Today I saw a amazing tech talk on the much debated topic of python Global Interpreter Lock a.k.a GIL. Python’s Global Interpreter Lock or GIL is probably one of the least properly understood parts of python, but is extremely important to know of if you are dealing with any form of multi-threaded python code.
The talk debunks several GIL myths, explains GIL/Interpreter internals and introductory talk about the better GIL implementation coming up in version 3.2 of python. Apart from the highly informative talk I liked speaker’s way of approaching the rather subtle topic in a manner that even novice programmers could relate to, showing interpreter internal code as required, demos showing GIL influencing overall program performance in cases when multi-core systems, running multiple threads etc are involved, and last but not the least the occasional geek humor.
Few takeaways from the Talk:
- Python threads are native threads (POSIX threads on Unix) and not Green threads.
- There can only be one thread running at any given time in a python process regardless of whether you are using multiple threads, due to the way GIL works, independent of the OS multi-threading support. In other words only one thread can have mutual exclusive access to GIL at any given time.
- Splitting a process into multiple threads won’t speed up the execution, On the contrary it might degrade overall performance as now these threads will compete for GIL access.
- If you are running multiple threads on a multi-core system, performance might be even worse than compared to single core machine, as OS now supports running multiple thread simultaneously, but GIL will still execute only one thread. So OS will try resuming suspended threads which will then try to get hold of the GIL, which will fail because some other thread is already using GIL. In other words there will be lot of False alarms, which will cause thrashing leading to overall degraded performance.

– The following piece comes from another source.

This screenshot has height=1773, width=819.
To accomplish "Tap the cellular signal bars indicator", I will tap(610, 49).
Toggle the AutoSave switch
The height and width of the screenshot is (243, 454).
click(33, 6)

While you should not worry about your multi-threaded code having performance issues because of the GIL, more often than not it’s because of badly written code. However as a general rule of thumb if you don’t need to synchronize threads/shared resources access but are only concerned about reducing process execution time, you are probably better off using multiple processes instead of multiple threads. See Multiprocessing for further information on how multiprocessing can replace multi-threading for this case.